Re: [PATCH 2/4] arch: Add lightweight memory barriers fast_rmb() and fast_wmb()

From: Paul E. McKenney
Date: Mon Nov 17 2014 - 18:55:05 EST


On Mon, Nov 17, 2014 at 01:11:57PM -0800, Alexander Duyck wrote:
> On 11/17/2014 12:18 PM, Paul E. McKenney wrote:
> >On Mon, Nov 17, 2014 at 09:18:13AM -0800, Alexander Duyck wrote:
> >>There are a number of situations where the mandatory barriers rmb() and
> >>wmb() are used to order memory/memory operations in the device drivers
> >>and those barriers are much heavier than they actually need to be. For
> >>example in the case of PowerPC wmb() calls the heavy-weight sync
> >>instruction when for memory/memory operations all that is really needed is
> >>an lsync or eieio instruction.
> >
> >Is this still the case if one of the memory operations is MMIO? Last
> >I knew, it was not.
>
> This barrier is not meant for use in MMIO operations, for that you
> still need a full barrier as I call out in the documentation
> section. What the barrier does is allow for a lightweight barrier
> for accesses to coherent system memory. So for example many device
> drivers have to perform a read of the descriptor to see if the
> device is done with it. We need an rmb() following that check to
> prevent any other accesses.
>
> Right now on x86 that rmb() becomes an lfence instruction and is
> quite expensive, and as it turns out we don't need it since the x86
> doesn't reorder reads. The same kind of thing applies to PowerPC,
> only in that case we use a sync when what we really need is a
> lwsync.

Would it make sense to have a memory barrier that enforced the
non-store-buffer orderings, that is prior reads before later
reads and writes and prior writes before later writes? This was
discussed earlier this year ((http://lwn.net/Articles/586838/,
https://lwn.net/Articles/588300/). If I recall correctly, one of
the biggest obstacles was the name. ;-)

> >>This commit adds a fast (and loose) version of the mandatory memory
> >>barriers rmb() and wmb(). The prefix to the name is actually based on the
> >>version of the functions that already exist in the mips and tile trees.
> >>However I thought it applicable since it gets at what we are trying to
> >>accomplish with these barriers and somethat implies their risky nature.
> >>
> >>These new barriers are not as safe as the standard rmb() and wmb().
> >>Specifically they do not guarantee ordering between cache-enabled and
> >>cache-inhibited memories. The primary use case for these would be to
> >>enforce ordering of memory reads/writes when accessing cache-enabled memory
> >>that is shared between the CPU and a device.
> >>
> >>It may also be noted that there is no fast_mb(). This is due to the fact
> >>that most architectures didn't seem to have a good way to do a full memory
> >>barrier quickly and so they usually resorted to an mb() for their smp_mb
> >>call. As such there no point in adding a fast_mb() function if it is going
> >>to map to mb() for all architectures anyway.
> >
> >I must confess that I still don't entirely understand the motivation.
>
> The motivation is to provide finer grained barriers. So this
> provides an in-between that allows us to "choose the right hammer".
> In the case of PowerPC it is the difference between sync/lwsync, on
> ARM it is dsb()/dmb(), and on x86 it is lfence/barrier().

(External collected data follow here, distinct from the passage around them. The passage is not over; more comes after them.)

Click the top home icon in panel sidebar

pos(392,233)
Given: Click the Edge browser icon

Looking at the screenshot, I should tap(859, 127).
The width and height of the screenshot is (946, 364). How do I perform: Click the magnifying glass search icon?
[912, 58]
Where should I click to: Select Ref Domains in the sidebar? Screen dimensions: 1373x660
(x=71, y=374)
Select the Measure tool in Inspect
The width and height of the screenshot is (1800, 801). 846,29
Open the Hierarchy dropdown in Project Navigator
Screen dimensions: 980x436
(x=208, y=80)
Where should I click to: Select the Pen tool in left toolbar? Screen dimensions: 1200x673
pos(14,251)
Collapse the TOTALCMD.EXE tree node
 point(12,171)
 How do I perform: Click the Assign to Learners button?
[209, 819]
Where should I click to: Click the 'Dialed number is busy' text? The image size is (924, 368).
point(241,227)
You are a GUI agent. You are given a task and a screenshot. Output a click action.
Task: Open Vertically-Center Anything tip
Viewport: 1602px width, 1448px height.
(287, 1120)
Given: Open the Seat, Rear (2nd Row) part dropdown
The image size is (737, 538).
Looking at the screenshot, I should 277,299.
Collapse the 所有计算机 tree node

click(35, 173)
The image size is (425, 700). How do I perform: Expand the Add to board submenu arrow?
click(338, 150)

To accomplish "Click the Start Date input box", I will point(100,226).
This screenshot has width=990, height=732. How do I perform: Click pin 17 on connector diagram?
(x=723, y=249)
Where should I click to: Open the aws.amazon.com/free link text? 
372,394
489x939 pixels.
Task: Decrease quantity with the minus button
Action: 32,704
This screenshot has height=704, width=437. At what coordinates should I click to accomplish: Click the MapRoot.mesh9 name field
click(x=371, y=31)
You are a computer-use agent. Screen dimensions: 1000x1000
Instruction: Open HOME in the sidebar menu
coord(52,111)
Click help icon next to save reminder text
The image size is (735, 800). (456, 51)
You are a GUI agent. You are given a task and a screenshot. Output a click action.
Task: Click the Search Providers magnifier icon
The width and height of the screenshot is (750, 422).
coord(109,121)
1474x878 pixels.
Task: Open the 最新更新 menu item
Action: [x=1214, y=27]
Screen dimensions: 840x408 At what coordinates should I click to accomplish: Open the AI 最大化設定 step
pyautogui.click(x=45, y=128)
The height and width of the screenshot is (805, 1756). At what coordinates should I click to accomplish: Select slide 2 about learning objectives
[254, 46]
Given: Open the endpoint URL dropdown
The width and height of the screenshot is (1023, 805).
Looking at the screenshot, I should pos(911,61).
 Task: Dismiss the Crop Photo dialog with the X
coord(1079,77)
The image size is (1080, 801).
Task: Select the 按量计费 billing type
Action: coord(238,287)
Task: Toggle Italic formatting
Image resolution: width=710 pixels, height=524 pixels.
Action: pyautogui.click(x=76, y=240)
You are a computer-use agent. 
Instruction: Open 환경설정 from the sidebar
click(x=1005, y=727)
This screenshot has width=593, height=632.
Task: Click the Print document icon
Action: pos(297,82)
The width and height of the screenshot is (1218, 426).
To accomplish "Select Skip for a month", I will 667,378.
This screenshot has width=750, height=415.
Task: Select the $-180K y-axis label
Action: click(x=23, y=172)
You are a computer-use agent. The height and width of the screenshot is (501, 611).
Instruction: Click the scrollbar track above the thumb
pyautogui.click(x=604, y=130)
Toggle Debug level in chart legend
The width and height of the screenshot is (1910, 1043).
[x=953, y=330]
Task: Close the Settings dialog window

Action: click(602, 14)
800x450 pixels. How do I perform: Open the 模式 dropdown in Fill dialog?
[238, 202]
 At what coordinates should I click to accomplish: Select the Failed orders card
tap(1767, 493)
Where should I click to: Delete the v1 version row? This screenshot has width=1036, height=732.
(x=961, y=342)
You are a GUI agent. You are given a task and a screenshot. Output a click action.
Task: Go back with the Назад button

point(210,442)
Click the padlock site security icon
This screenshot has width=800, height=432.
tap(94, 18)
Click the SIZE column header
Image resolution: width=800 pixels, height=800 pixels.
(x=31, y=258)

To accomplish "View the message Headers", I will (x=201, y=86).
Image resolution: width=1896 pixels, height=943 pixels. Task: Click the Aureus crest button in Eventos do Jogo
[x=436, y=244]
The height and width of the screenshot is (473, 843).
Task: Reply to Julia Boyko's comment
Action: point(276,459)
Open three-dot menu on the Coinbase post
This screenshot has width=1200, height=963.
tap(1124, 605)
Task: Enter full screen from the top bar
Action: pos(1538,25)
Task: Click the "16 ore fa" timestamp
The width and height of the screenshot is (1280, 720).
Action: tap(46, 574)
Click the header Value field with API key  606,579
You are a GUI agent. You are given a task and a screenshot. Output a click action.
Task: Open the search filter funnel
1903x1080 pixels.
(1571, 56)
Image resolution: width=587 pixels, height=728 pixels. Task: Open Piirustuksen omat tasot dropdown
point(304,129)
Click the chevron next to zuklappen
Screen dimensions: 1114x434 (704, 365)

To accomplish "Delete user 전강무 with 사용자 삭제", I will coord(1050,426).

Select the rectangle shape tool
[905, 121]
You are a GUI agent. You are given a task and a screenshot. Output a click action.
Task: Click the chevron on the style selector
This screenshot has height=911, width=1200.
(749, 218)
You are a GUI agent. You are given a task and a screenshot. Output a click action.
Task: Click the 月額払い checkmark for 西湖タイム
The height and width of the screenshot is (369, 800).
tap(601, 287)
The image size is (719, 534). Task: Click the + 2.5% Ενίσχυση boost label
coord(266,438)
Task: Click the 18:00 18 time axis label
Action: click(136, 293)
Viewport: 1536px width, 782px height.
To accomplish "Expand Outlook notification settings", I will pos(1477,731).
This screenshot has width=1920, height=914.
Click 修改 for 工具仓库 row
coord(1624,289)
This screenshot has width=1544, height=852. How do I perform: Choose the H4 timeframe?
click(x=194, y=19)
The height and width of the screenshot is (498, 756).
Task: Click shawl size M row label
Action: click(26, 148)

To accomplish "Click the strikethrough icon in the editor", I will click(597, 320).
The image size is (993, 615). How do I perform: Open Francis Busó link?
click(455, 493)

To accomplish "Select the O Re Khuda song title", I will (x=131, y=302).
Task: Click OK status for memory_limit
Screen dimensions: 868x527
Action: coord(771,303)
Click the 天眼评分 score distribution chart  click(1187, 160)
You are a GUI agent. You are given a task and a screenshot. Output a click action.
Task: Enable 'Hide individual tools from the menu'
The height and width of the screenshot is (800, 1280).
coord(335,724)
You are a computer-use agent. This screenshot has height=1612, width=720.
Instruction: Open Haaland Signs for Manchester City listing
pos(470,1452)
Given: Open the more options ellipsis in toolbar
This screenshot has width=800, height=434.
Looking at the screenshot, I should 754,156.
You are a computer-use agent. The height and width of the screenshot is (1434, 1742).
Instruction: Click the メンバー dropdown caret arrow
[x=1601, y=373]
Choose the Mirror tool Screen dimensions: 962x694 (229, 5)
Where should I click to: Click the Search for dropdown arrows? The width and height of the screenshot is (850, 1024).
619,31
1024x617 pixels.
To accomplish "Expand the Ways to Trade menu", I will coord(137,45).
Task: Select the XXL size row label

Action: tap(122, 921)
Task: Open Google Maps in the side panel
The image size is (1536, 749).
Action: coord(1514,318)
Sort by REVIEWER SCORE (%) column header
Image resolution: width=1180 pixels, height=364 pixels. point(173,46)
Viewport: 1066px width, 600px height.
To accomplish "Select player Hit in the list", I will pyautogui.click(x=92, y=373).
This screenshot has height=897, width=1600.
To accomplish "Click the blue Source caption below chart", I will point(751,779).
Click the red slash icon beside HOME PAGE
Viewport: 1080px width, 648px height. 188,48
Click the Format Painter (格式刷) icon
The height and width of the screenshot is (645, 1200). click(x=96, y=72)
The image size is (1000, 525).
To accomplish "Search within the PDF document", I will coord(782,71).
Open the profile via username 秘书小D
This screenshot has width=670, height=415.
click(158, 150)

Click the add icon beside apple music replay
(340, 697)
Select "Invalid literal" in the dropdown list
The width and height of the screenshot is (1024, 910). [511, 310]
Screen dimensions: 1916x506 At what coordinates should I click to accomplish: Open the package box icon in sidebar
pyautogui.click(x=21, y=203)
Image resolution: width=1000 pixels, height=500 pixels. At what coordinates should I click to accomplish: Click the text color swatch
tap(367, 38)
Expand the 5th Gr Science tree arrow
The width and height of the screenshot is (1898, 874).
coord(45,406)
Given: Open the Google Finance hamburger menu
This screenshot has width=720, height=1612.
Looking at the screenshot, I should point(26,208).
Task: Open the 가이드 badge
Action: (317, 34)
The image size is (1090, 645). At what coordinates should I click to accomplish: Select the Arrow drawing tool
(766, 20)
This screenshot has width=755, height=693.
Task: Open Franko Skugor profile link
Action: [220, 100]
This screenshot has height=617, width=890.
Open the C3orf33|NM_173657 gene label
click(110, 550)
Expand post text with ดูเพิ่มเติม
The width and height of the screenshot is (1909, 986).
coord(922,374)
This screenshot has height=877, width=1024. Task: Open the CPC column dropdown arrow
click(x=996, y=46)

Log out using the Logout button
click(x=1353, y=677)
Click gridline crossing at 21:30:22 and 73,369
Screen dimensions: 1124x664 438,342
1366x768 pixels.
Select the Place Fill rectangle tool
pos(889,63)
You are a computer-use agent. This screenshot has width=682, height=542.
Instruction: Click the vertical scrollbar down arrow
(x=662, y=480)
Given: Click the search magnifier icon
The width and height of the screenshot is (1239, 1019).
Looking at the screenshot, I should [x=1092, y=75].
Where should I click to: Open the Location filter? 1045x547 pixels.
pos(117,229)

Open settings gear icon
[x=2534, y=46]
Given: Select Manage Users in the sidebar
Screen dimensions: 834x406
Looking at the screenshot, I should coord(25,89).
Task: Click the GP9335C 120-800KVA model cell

Ah, so ARM will motivate a fast_wmb(), given its instruction set.

> >Some problems in PowerPC barrier.h called out below.
> >
> > Thanx, Paul
> >
>
> <snip>
>
> >>diff --git a/Documentation/memory-barriers.txt b/Documentation/memory-barriers.txt
> >>index 22a969c..fe55dea 100644
> >>--- a/Documentation/memory-barriers.txt
> >>+++ b/Documentation/memory-barriers.txt
> >>@@ -1615,6 +1615,47 @@ There are some more advanced barrier functions:
> >> operations" subsection for information on where to use these.
> >>
> >>
> >>+ (*) fast_wmb();
> >>+ (*) fast_rmb();
> >>+
> >>+ These are for use with memory based device I/O to guarantee the ordering
> >>+ of cache-enabled writes or reads with respect to other writes or reads
> >>+ to cache-enabled memory.
> >>+
> >>+ For example, consider a device driver that shares memory with a device
> >>+ and uses a descriptor status value to indicate if the descriptor belongs
> >>+ to the device or the CPU, and a doorbell to notify it when new
> >>+ descriptors are available:
> >>+
> >>+ if (desc->status != DEVICE_OWN) {
> >>+ /* do not read data until we own descriptor */
> >>+ fast_rmb();
> >>+
> >>+ /* read/modify data */
> >>+ read_data = desc->data;
> >>+ desc->data = write_data;
> >>+
> >>+ /* flush modifications before status update */
> >>+ fast_wmb();
> >>+
> >>+ /* assign ownership */
> >>+ desc->status = DEVICE_OWN;
> >>+
> >>+ /* force memory to sync before notifying device via MMIO */
> >>+ wmb();
> >>+
> >>+ /* notify device of new descriptors */
> >>+ writel(DESC_NOTIFY, doorbell);
> >>+ }
> >>+
> >>+ The fast_rmb() allows us guarantee the device has released ownership
> >>+ before we read the data from the descriptor, and he fast_wmb() allows
> >>+ us to guarantee the data is written to the descriptor before the device
> >>+ can see it now has ownership. The wmb() is needed to guarantee that the
> >>+ cache-enabled memory writes have completed before attempting a write to
> >>+ the cache-inhibited MMIO region.
> >>+
> >>+
> >> MMIO WRITE BARRIER
> >> ------------------
>
> The general idea is that the device/CPU follow acquire/release style
> semantics and we need the lightweight barriers to enforce ordering
> to prevent us from accessing the descriptors during those periods
> where we do not own them. As the example shows we still need a full
> barrier when going between MMIO and standard memory. Hopefully that
> is what is conveyed in the documentation bits I have above.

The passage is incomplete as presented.